O Senado Federal aprovou, no dia 25 de fevereiro, o Projeto de Lei Complementar nº 14/2026 que estabelece a redução temporária das alíquotas de PIS/Cofins para a indústria química brasileira. A proposta agora segue para sanção presidencial.
Com a medida, a alíquota do PIS passa a ser de 0,62%, enquanto a Cofins será reduzida para 2,83%, em um esforço para estimular a competitividade do setor. O projeto prevê ainda a destinação de R$ 3,1 bilhões para incentivar a aquisição de matérias-primas que serão transformadas pela indústria química nacional em produtos de maior valor agregado.
Os recursos também têm como objetivo estimular investimentos em ampliação de capacidade produtiva, inovação tecnológica e produção sustentável, pilares considerados estratégicos para o fortalecimento da cadeia química no país.
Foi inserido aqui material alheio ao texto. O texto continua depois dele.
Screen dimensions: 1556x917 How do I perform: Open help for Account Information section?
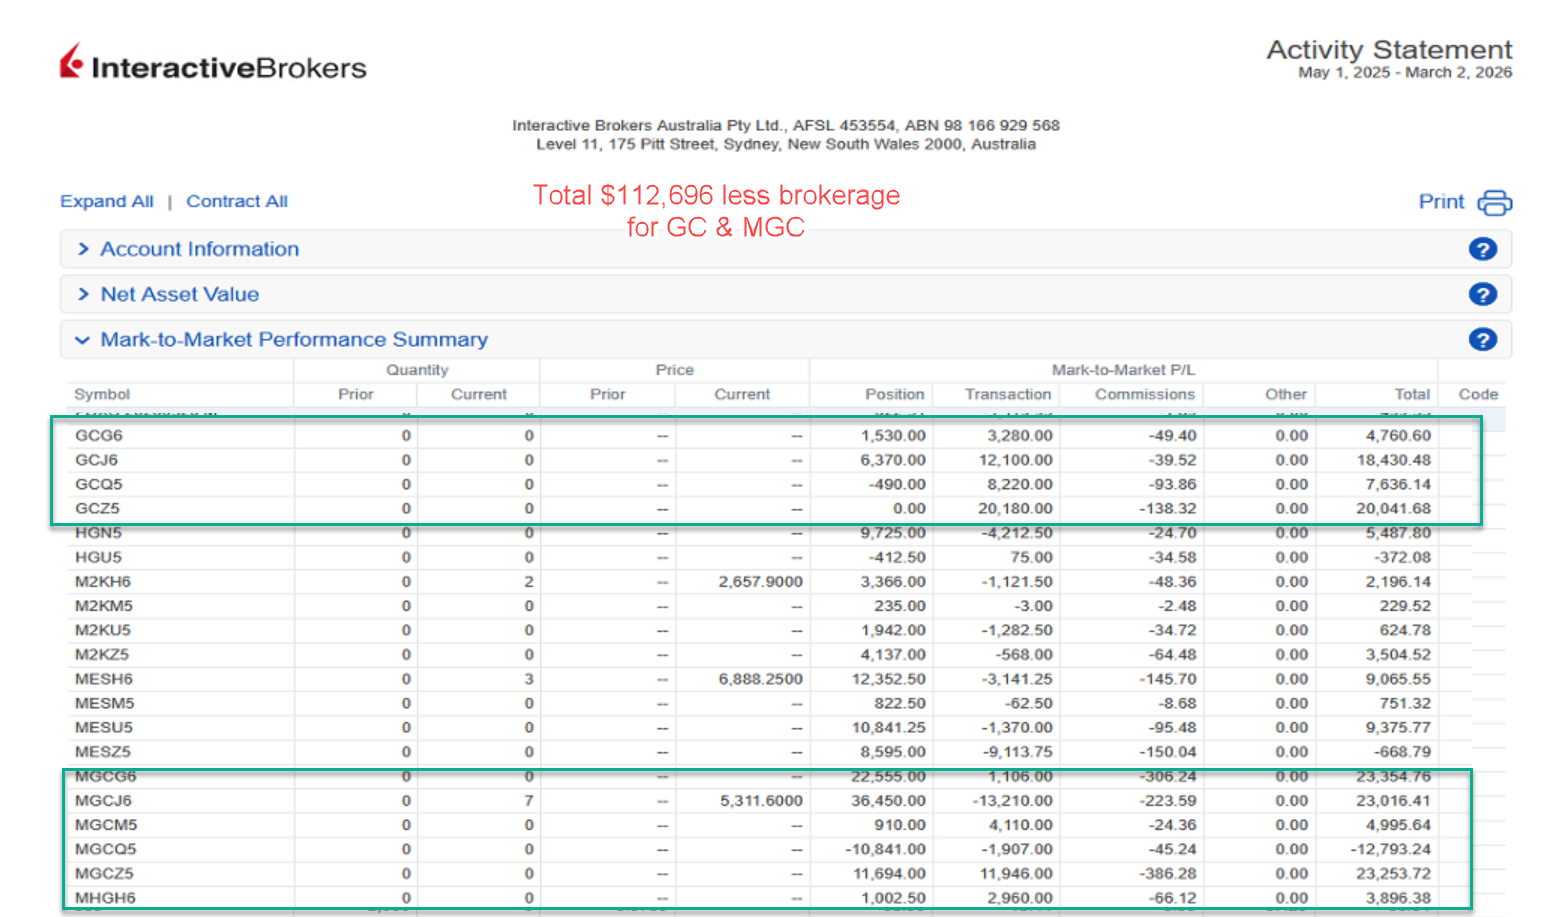[x=1482, y=249]
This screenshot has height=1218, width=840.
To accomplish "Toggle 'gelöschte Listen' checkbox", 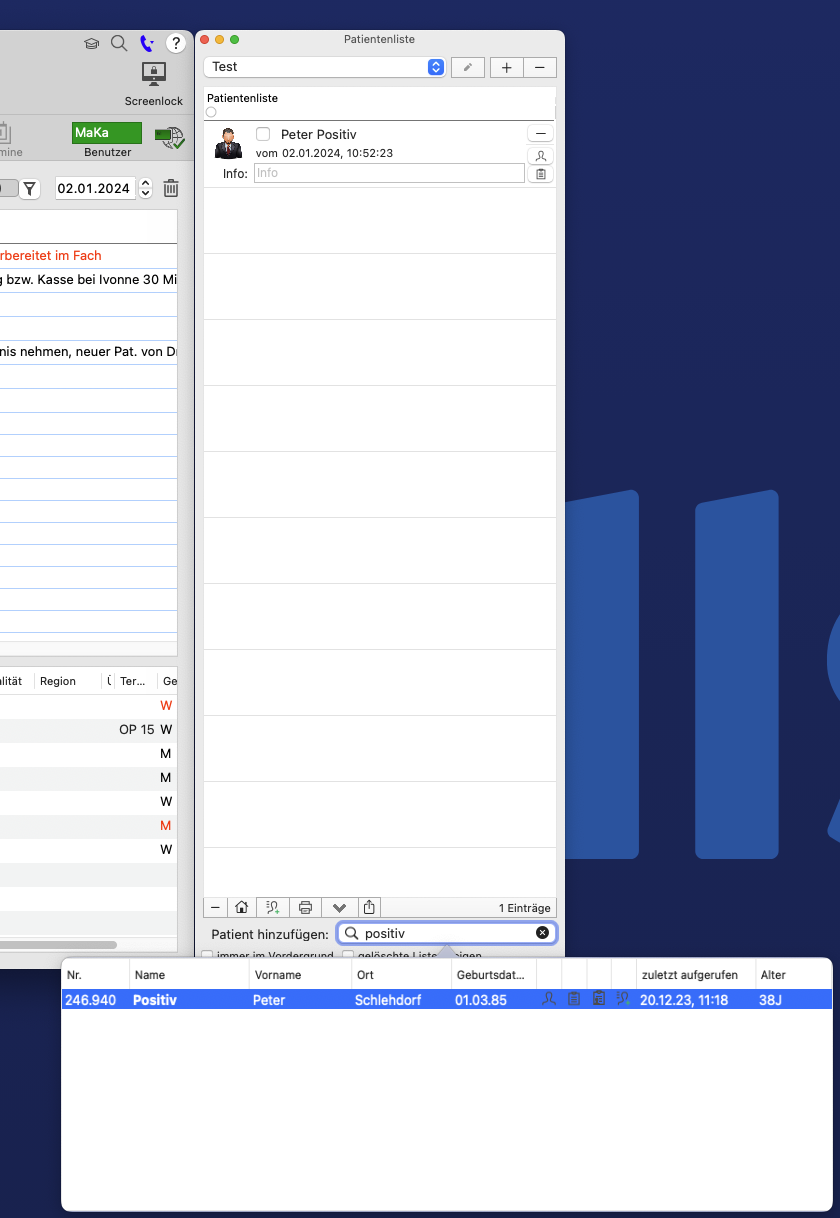I will click(x=348, y=956).
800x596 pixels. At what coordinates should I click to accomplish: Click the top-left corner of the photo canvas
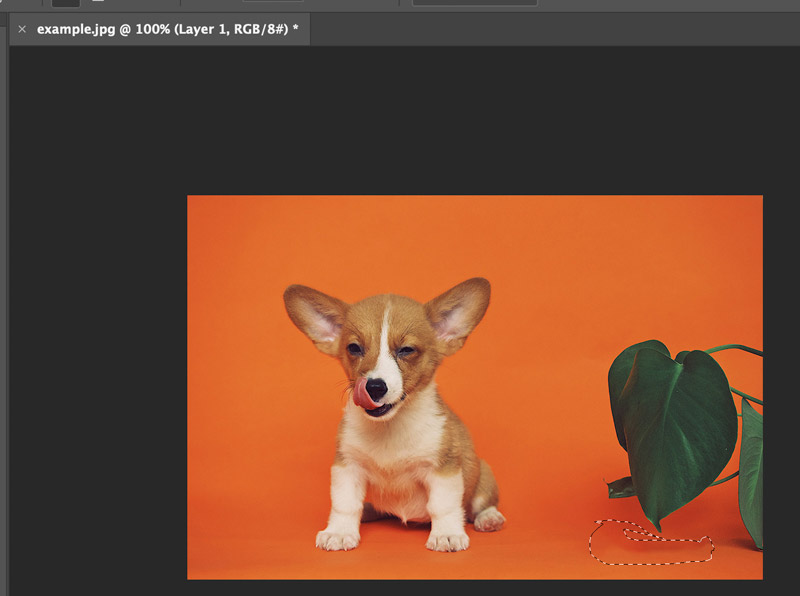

De acordo com a Associação Brasileira da Indústria Química (Abiquim), a aprovação representa um avanço importante para a recomposição da competitividade do setor. Atualmente, a indústria química brasileira enfrenta desafios relevantes, incluindo ociosidade média superior a 35%, forte concorrência de produtos importados, perda de participação no mercado interno e elevada pressão de custos — especialmente relacionados à energia, gás natural e matérias-primas.
A indústria química ocupa posição estratégica na economia nacional. O Brasil possui hoje a sexta maior indústria química do mundo, com faturamento anual de aproximadamente US$ 167,8 bilhões. O setor também possui grande relevância social e econômica, sendo responsável por cerca de 2 milhões de empregos diretos e indiretos, além de figurar entre os maiores contribuintes tributários da indústria brasileira.
A expectativa do setor é que a medida contribua para reduzir o desequilíbrio competitivo frente às importações, estimular a retomada da produção nacional e criar condições para novos investimentos na cadeia química.